Cluster Installation

From XDSwiki
Revision as of 15:34, 10 September 2019 by Kay (talk | contribs) (→‎Performance)
Jump to navigation Jump to search

The following does not refer to the CLUSTER_NODES= setup. The latter does not require a queueing system!

XDS can be run in a cluster using any batch job scheduling software such as Grid Engine, Condor, Torque/PBS, LSF, SLURM etc. These are distributed resource management system which monitor the CPU and memory usage of the available computing resources and schedule jobs to the least used computers.

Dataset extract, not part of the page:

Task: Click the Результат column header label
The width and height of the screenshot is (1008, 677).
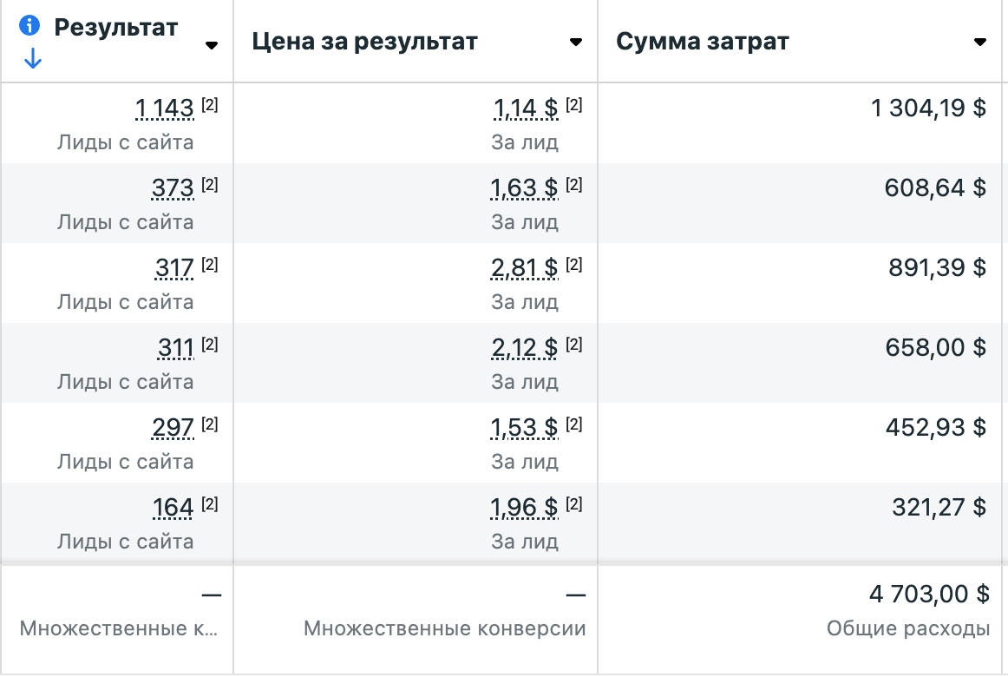Action: 116,27
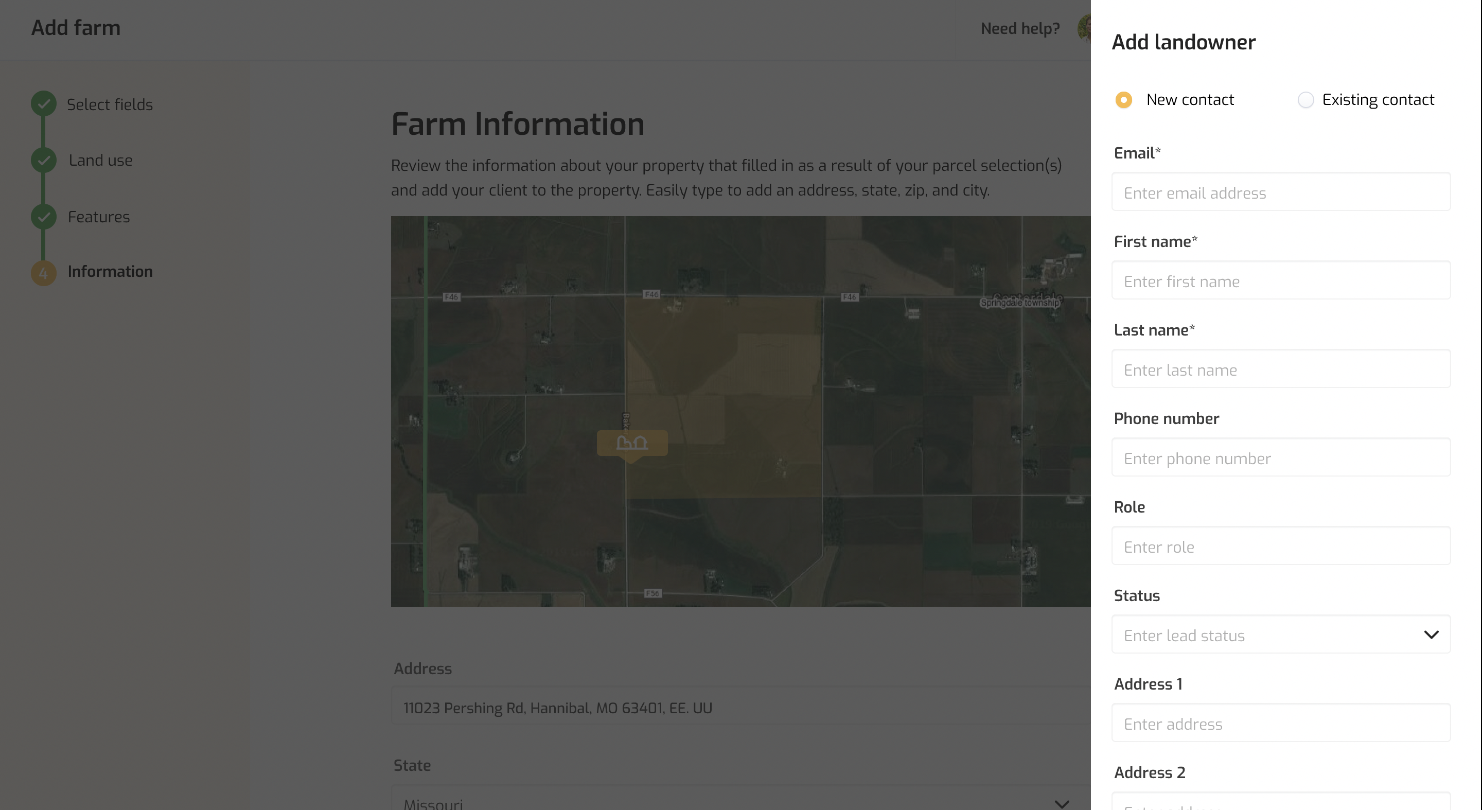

setup of XDS for a batch queue system

In order to setup XDS for a queuing system, the forkxds script needs to be changed to use qsub instead of ssh. Example scripts used for Univa Grid Engine (UGA) at Diamond (from https://github.com/DiamondLightSource/fast_dp/tree/master/etc/uge_array - thanks to Graeme Winter!) are below; they may need to be changed for the specific environment and queueing system.

# forkxds
#!/bin/bash
#                    forkxds          Version DLS-2017/08
#
# enables  multi-tasking by splitting the COLSPOT and INTEGRATE
# steps of xds into independent jobs. Each job is carried out by 
# a Fortran main program (mcolspot, mcolspot_par, mintegrate, or
# mintegrate_par). The jobs are distributed among the processor 
# nodes of the NFS cluster network.
#
# 'forkxds' is called by xds or xds_par by the Fortran instruction
# CALL SYSTEM('forkxds ntask maxcpu main rhosts'),
#    ntask  ::total number of independent jobs (tasks)
#   maxcpu  ::maximum number of processors used by each job
#    main   ::name of the main program to be executed; could be
#             mcolspot | mcolspot_par | mintegrate | mintegrate_par
#   rhosts  ::names of CPU cluster nodes in the NFS network 
#
# DLS UGE port of script to operate nicely with cluster 
# scheduling system - will work with any XDS usage but is 
# aimed for fast_dp see fast_dp#3. Options passed through environment:
#
# FORKXDS_PRIORITY - priority within queue, e.g. 1024
# FORKXDS_PROJECT - UGE project to assign for this
# FORKXDS_QUEUE - queue to submit to

ntask=$1  #total number of jobs
maxcpu=$2 #maximum number of processors used by each job
main=$3   #name of the main program to be executed

rm -f forkxds.params
itask=1
while test $itask -le $ntask
do
   echo $main >> forkxds.params
   itask=`expr $itask + 1`
done

# save environment
echo "PATH=$PATH" > forkxds.env
echo "LD_LIBRARY_PATH=$LD_LIBRARY_PATH" >> forkxds.env

# check environment for queue; project; priority information
qsub_opt=""
if [[ -n "$FORKXDS_PRIORITY" ]] ; then
    qsub_opt="$qsub_command -p $FORKXDS_PRIORITY"
fi

if [[ -n "$FORKXDS_PROJECT" ]] ; then
    qsub_opt="$qsub_command -P $FORKXDS_PROJECT"
fi

if [[ -n "$FORKXDS_QUEUE" ]] ; then
    qsub_opt="$qsub_command -q $FORKXDS_QUEUE"
fi

qsub $qsub_opt -sync y -V -cwd -pe smp $maxcpu -t 1-$ntask `which forkxds_job`


# forkxds_job

#!/bin/bash

params=$(awk "NR==$SGE_TASK_ID" forkxds.params)
JOB=`echo $params | awk '{print $1}'`

# load environment
. forkxds.env

export LD_LIBRARY_PATH=$LD_LIBRARY_PATH
export PATH=$PATH
echo $SGE_TASK_ID | $JOB

Performance

If the cluster has nodes with more cores than the node where xds_par was started, the binary file mintegrate.tmp (written by xds_par, and read by mintegrate_par) must be patched, by adding these two lines to the forkxds script:

printf "0: %02x000000" <desired_number_of_threads> | xxd -r -g0 > nn.dat
dd bs=4 count=1 seek=13 conv=notrunc if=nn.dat of=mintegrate.tmp

If the cluster is homogeneous then this is of course no concern.